Mehr Druck für Überwachungsdruck

CDU hat weiter linksextreme Szene im Visier / Abgeordneten-Debatte zum Landesgeheimdienst

  • Rainer Funke
  • Lesedauer: 3 Min.

Die Analyse über die Arbeit des Berliner Geheimdienstes 2008 – genannt Verfassungsschutzbericht – stammt zwar vom Mai dieses Jahres. Doch waren die Abgeordneten des Verfassungsschutz-Ausschusses aufgrund aktueller Geschehnisse nicht dazu gekommen, das umfängliche Papier zu bewerten. So konnte sich Claudia Schmid, Chefin des Amtes, gestern am ungewohnt einhelligen Lob von SPD, Linkspartei, Grüne, FDP und CDU über das Tun ihrer 182 Geheimdienst-Mitarbeiter erfreuen.

Natürlich meinten nicht alle dasselbe. Andreas Gram (CDU) blieb durchaus bei seinem seit längerem erhobenen Vorwurf, das Amt behandele den linken Extremismus nicht mit dem gebotenen Ernst. Das hänge offenbar auch damit zusammen, dass gewisse Kreise im Senat – finsterer Blick in Richtung Linkspartei-Bank – das Ansinnen linksextremer Gruppen tolerierten. Irgendwann, so Gram, würden wegen brennender Autos Menschen zu Schaden kommen.

Marion Seelig (Linkspartei) wiederholte deshalb zum kaum noch zu zählenden Mal, dass ihre Fraktion jedwede Anwendung von Gewalt ablehnt, von welcher Seite sie auch immer komme. Ansonsten, sagte Seelig, zeige der Geheimdienstbericht, wie differenziert sich die politische Landschaft in Berlin darstellt.

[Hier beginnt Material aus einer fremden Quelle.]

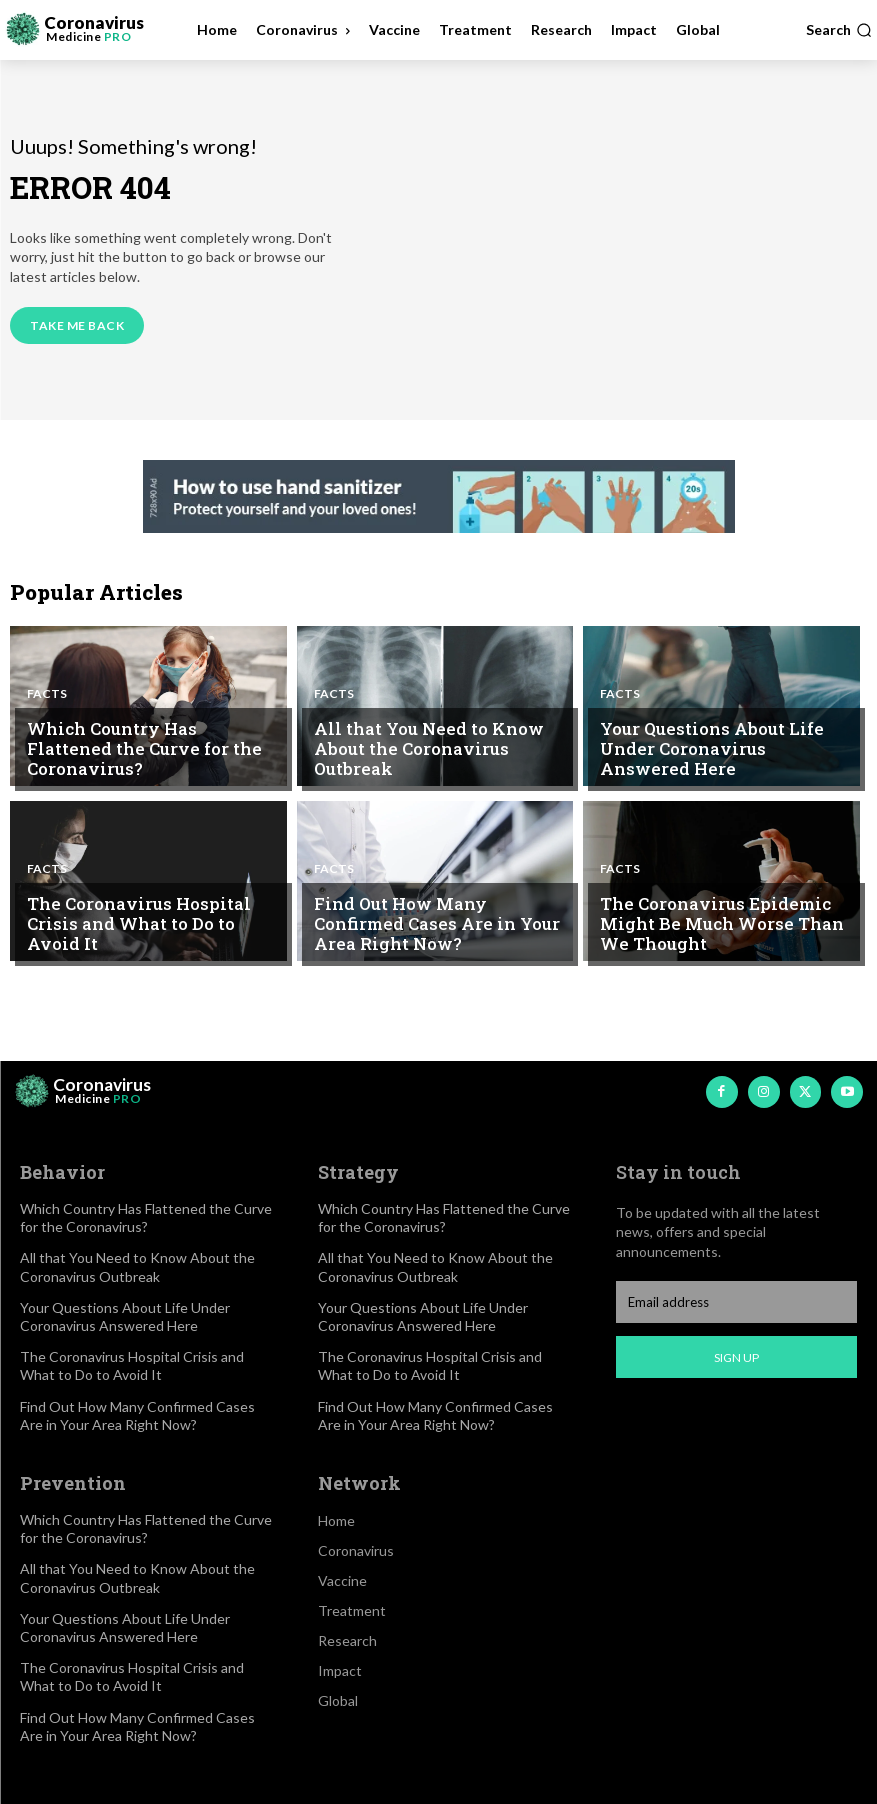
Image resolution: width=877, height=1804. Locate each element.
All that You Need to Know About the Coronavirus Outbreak (439, 761)
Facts (47, 718)
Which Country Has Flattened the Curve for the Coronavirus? (147, 761)
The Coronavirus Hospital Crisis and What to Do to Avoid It (152, 936)
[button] (839, 30)
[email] (736, 1302)
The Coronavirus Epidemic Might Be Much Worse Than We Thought (723, 927)
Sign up (736, 1357)
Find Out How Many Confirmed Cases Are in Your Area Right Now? (436, 927)
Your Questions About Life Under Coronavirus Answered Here (715, 752)
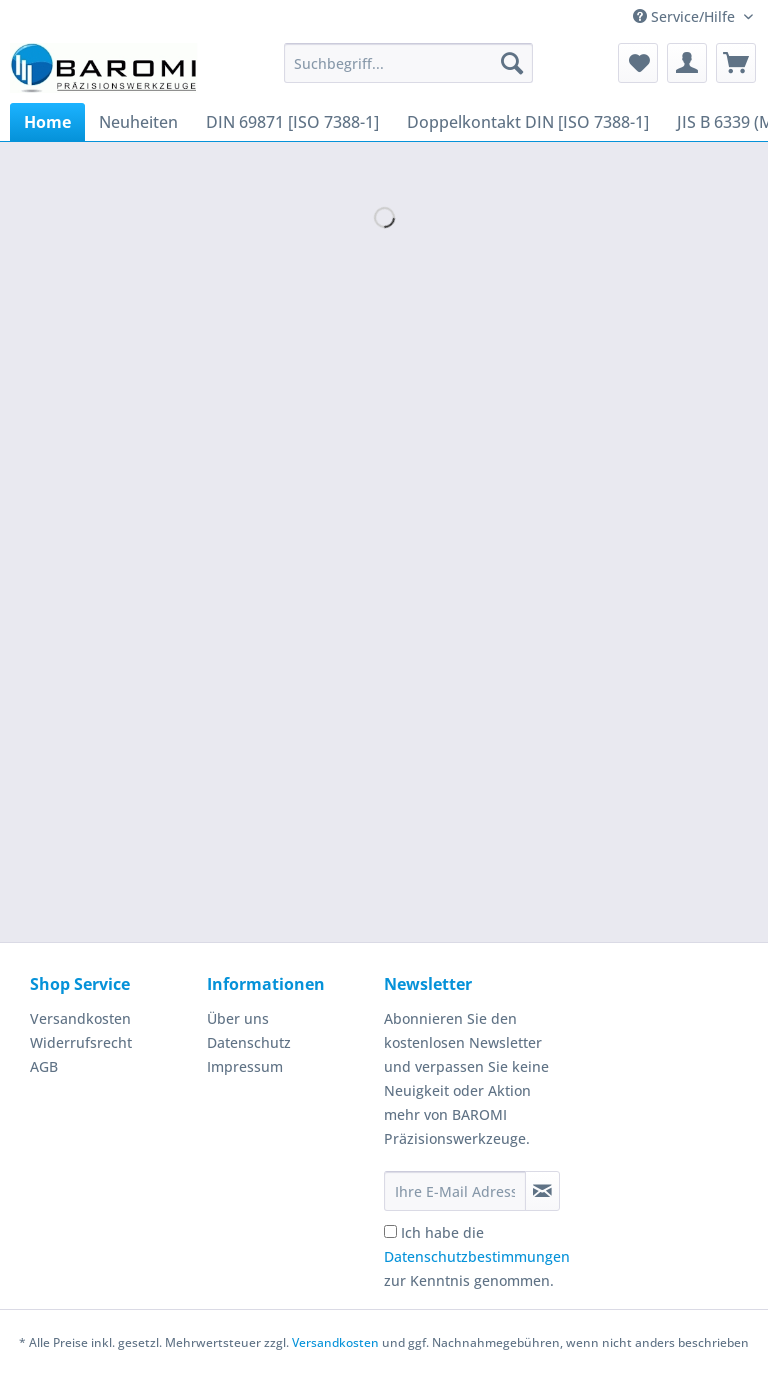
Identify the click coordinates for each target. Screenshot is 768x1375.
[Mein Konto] (687, 63)
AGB (44, 1066)
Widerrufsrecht (81, 1042)
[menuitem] (409, 72)
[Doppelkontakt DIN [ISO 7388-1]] (528, 122)
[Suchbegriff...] (409, 63)
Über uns (238, 1018)
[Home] (47, 122)
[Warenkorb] (736, 63)
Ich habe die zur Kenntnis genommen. (477, 1256)
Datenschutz (249, 1042)
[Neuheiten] (138, 122)
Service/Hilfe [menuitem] (686, 16)
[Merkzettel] (638, 63)
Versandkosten (80, 1018)
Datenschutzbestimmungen (477, 1256)
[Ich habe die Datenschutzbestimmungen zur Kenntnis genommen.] (390, 1231)
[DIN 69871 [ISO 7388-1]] (292, 122)
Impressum (245, 1066)
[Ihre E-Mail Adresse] (455, 1191)
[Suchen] (512, 63)
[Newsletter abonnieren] (542, 1191)
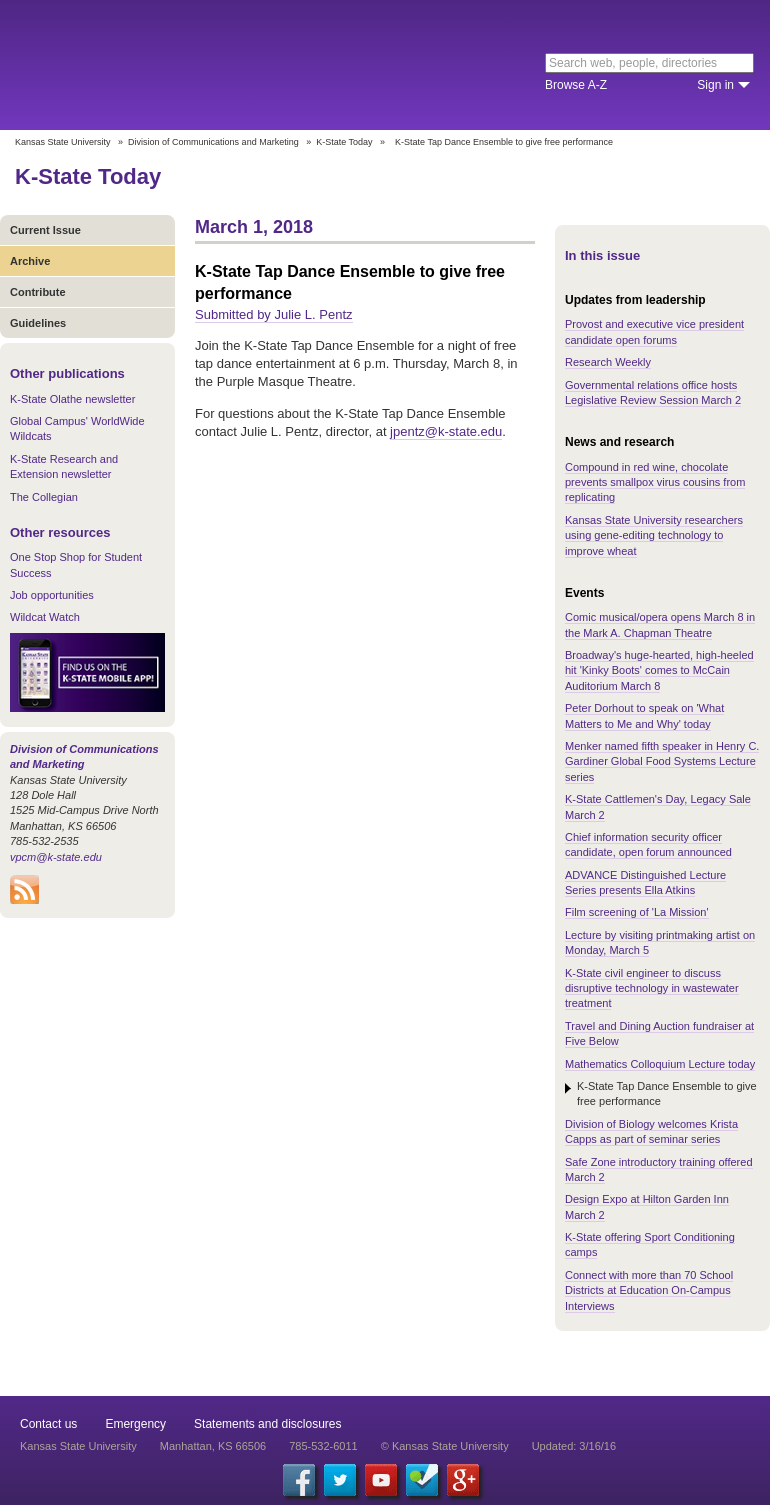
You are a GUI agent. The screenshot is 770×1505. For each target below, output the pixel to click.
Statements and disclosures (267, 1424)
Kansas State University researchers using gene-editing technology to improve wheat (654, 535)
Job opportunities (52, 595)
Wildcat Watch (45, 617)
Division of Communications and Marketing (213, 142)
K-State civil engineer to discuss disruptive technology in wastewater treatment (652, 988)
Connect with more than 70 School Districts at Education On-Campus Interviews (649, 1290)
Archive (30, 261)
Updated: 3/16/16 (574, 1446)
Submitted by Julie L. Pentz (274, 314)
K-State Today (344, 142)
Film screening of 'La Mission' (637, 912)
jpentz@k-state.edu (446, 431)
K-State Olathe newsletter (72, 399)
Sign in (715, 85)
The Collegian (44, 497)
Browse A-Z (576, 85)
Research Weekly (608, 362)
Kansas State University (182, 65)
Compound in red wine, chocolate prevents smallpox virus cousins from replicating (655, 482)
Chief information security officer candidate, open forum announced (648, 844)
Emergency (135, 1424)
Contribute (38, 292)
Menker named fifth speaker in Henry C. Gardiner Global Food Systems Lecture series (662, 761)
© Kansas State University (445, 1446)
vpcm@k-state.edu (56, 857)
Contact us (48, 1424)
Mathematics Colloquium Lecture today (660, 1064)
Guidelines (38, 323)
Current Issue (45, 230)
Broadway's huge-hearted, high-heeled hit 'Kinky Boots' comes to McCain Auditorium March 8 (659, 670)
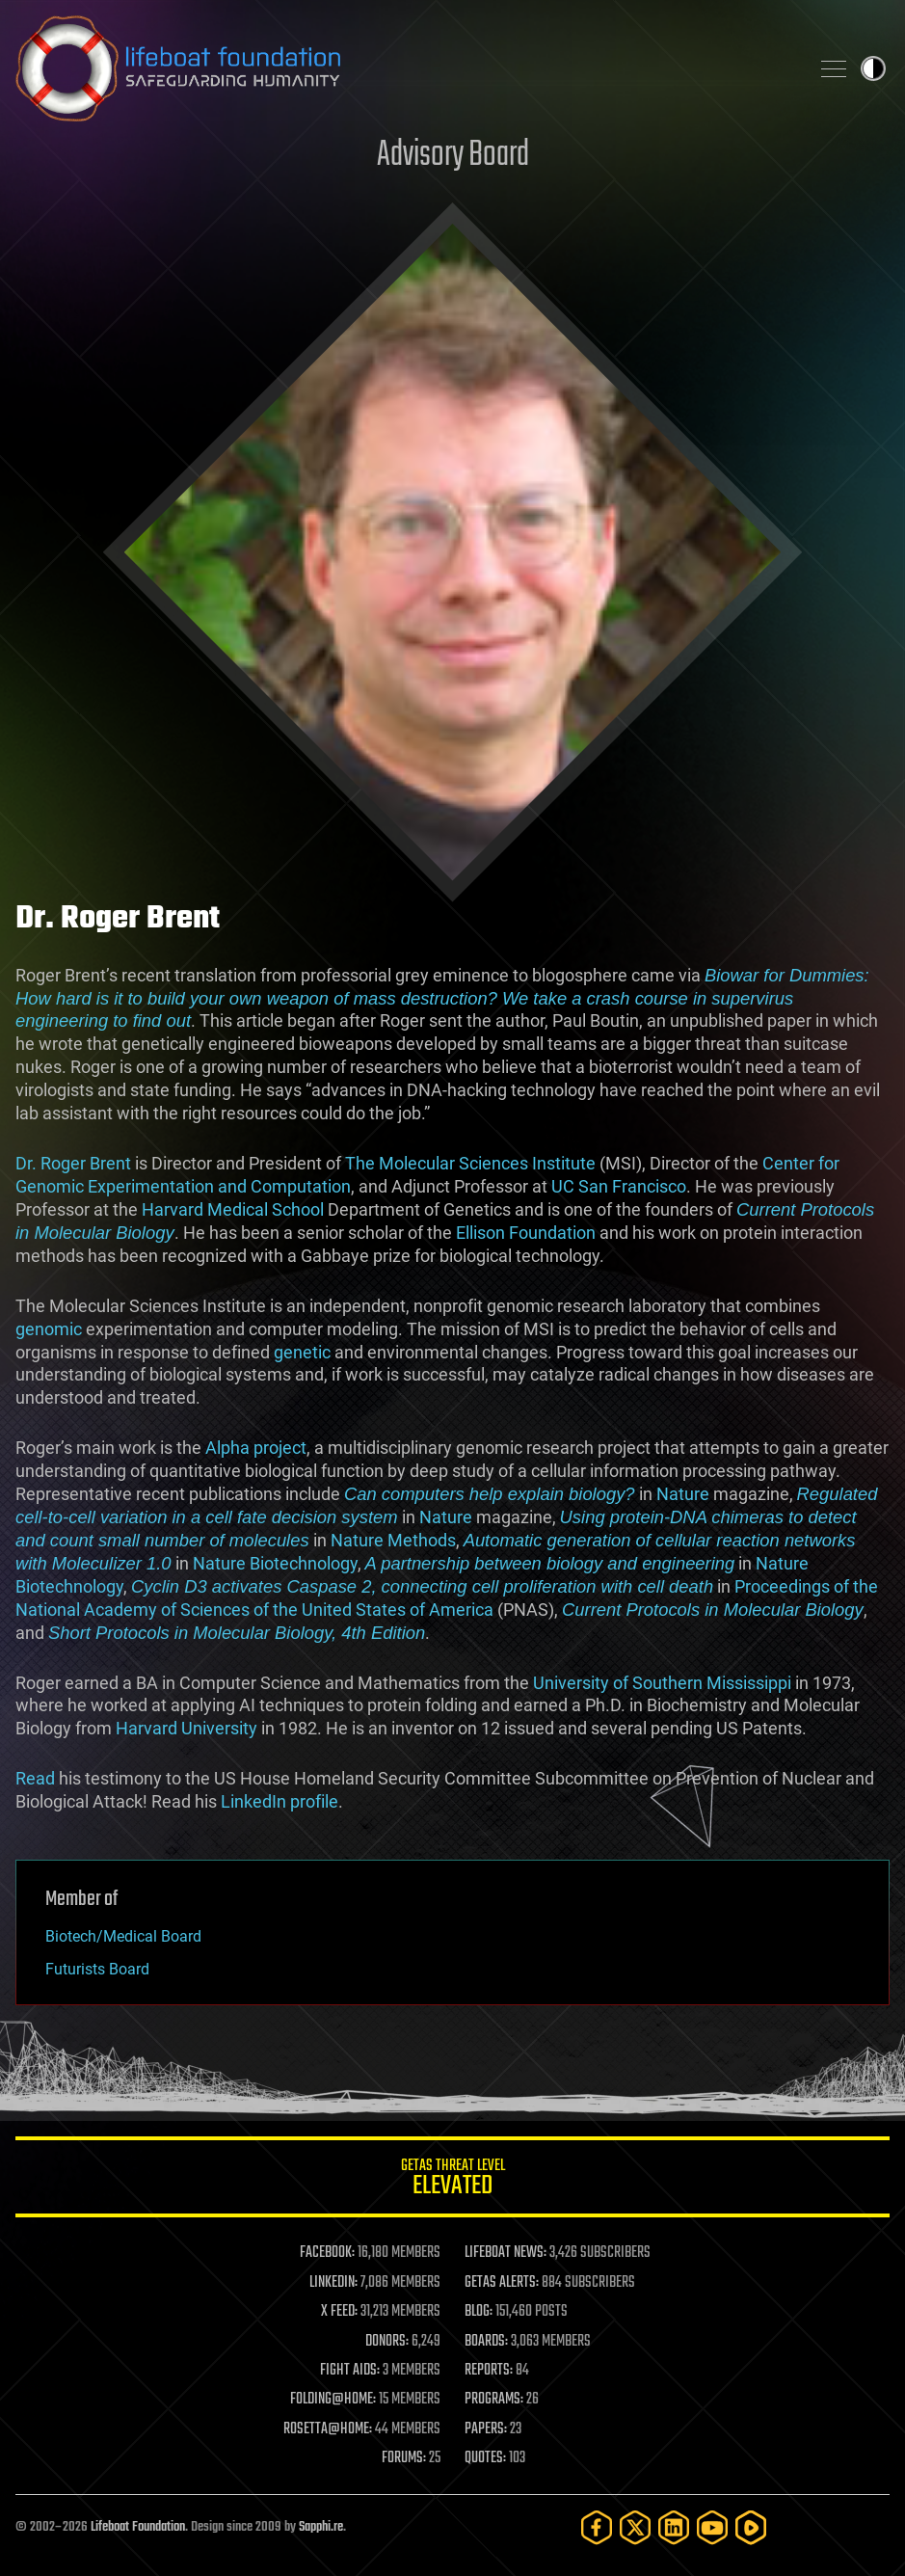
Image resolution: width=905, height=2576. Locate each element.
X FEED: (339, 2311)
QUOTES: (485, 2458)
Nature (682, 1494)
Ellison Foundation (526, 1232)
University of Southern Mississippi (662, 1683)
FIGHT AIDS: (350, 2370)
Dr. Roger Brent (73, 1163)
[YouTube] (712, 2527)
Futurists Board (97, 1969)
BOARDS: (486, 2341)
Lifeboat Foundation (138, 2527)
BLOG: (478, 2311)
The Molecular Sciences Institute (470, 1163)
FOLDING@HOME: (333, 2399)
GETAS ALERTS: (502, 2282)
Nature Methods (393, 1540)
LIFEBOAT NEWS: (505, 2253)
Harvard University (186, 1728)
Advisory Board (453, 155)
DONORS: (387, 2341)
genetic (302, 1352)
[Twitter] (635, 2527)
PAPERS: (486, 2429)
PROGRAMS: (494, 2399)
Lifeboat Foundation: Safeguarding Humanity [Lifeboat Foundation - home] (404, 68)
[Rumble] (750, 2527)
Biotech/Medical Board (123, 1936)
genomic (48, 1329)
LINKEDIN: (333, 2282)
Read (35, 1778)
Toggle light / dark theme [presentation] (873, 68)
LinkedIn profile (279, 1801)
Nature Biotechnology (275, 1563)
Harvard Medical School (233, 1209)
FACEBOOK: (327, 2253)
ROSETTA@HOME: (327, 2429)
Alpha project (255, 1447)
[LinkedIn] (673, 2527)
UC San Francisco (618, 1186)
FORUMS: (404, 2458)
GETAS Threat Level (452, 2180)
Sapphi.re (321, 2527)
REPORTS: (489, 2370)
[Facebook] (596, 2527)
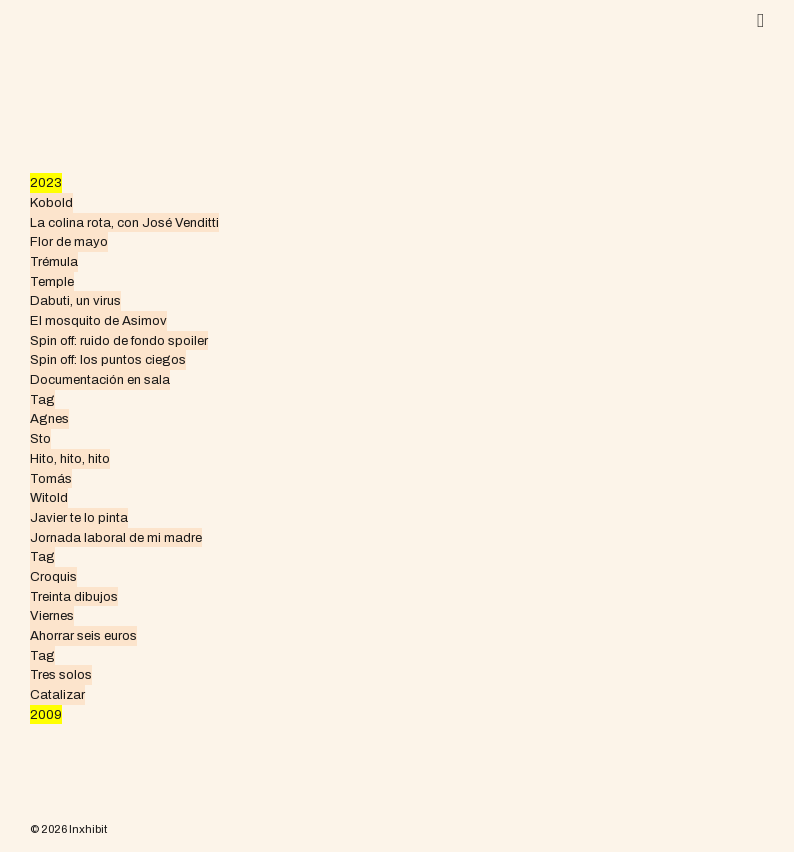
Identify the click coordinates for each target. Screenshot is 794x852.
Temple (52, 281)
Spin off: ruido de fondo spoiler (119, 340)
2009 (46, 714)
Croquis (53, 576)
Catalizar (57, 694)
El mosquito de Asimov (98, 320)
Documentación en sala (100, 379)
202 (42, 182)
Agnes (49, 418)
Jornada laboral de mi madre (116, 537)
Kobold (51, 202)
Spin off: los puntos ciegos (108, 359)
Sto (40, 438)
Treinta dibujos (74, 596)
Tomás (51, 478)
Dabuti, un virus (75, 300)
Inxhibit (88, 829)
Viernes (52, 615)
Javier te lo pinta (79, 517)
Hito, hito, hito (70, 458)
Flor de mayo (69, 241)
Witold (49, 497)
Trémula (54, 261)
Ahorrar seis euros (83, 635)
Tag (42, 399)
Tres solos (61, 674)
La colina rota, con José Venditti (124, 222)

Im Übrigen müsse man sich tatsächlich z. B. mit der Finanzkrise und ihren Folgen auseinandersetzen, wie das im Bericht als linksextremistisch bezeichnete autonome Gruppen auch auf der Straße tun. CDU-Vertreter Sven Rissmann beharrte darauf, dass die linksextremistische Szene »stärker unter Überwachungsdruck gesetzt« werden müsse.

Dass es in Berliner und anderen Rechtsextremismus-Kreisen teils selbstzerstörerischen Streit gibt, ganze Kreisverbände aus der NPD ausgetreten sind und die Kameradschaften sich krampfhaft mühen, neue Strukturen aufzubauen, wie die Geheimdienstanalyse hervorhebt, nannte Tom Schreiber (SPD) auch einen Erfolg zivilgesellschaftlicher Aktivitäten.

Berlins Verfassungsschutz sei anderen Ämtern und Verwaltungen, auch dem Innensenat, weit voraus, meinte Dirk Behrend (Grüne) an anderer Stelle. Die Mitarbeiter bestünden fast zur Hälfte aus Frauen und verdienten auch in etwa dasselbe.

Den Vorwurf der CDU, Innensenator Ehrhart Körting pflege Kontakte zu islamistischen Gruppierungen wie der türkischen Islamistenorganisation Milli Görüs (IGMG) und mache sie dadurch hoffähig, wies der SPD-Politiker zurück. Es gebe bekanntlich viele gefährliche terroristische Bestrebungen in Berlin. Im Sinne einer vernünftigen Sicherheitspolitik halte er es für korrekt, mit allen Gruppierungen zu reden, die einen erheblichen Einfluss auf die türkisch sprechende Bevölkerung ausüben und Gewalt als Mittel zur Durchsetzung politischer Ziele strikt ablehnen. Ziel sei es dabei dazu beizutragen, dass bestimmte Strömungen keinen Zulauf haben.

Milli Görüs ist mit 27 500 Mitglieder größte islamistische Organisation im Lande und wird vom Verfassungsschutz beobachtet. Körting hatte nach Einladung der IGMG anlässlich des endenden Fastenmonats Ramadan einen Besuch abgestattet. Der Senator wies darauf hin, eine deutliche Ansprache gehalten zu haben. In der Organisation müsse sich etwas bewegen, um in der hiesigen Verfassungsordnung anzukommen, etwa, was die Rolle der Frau anbetrifft. Zudem distanziere sich Milli Görüs nicht ausreichend von Formen des Antisemitismus.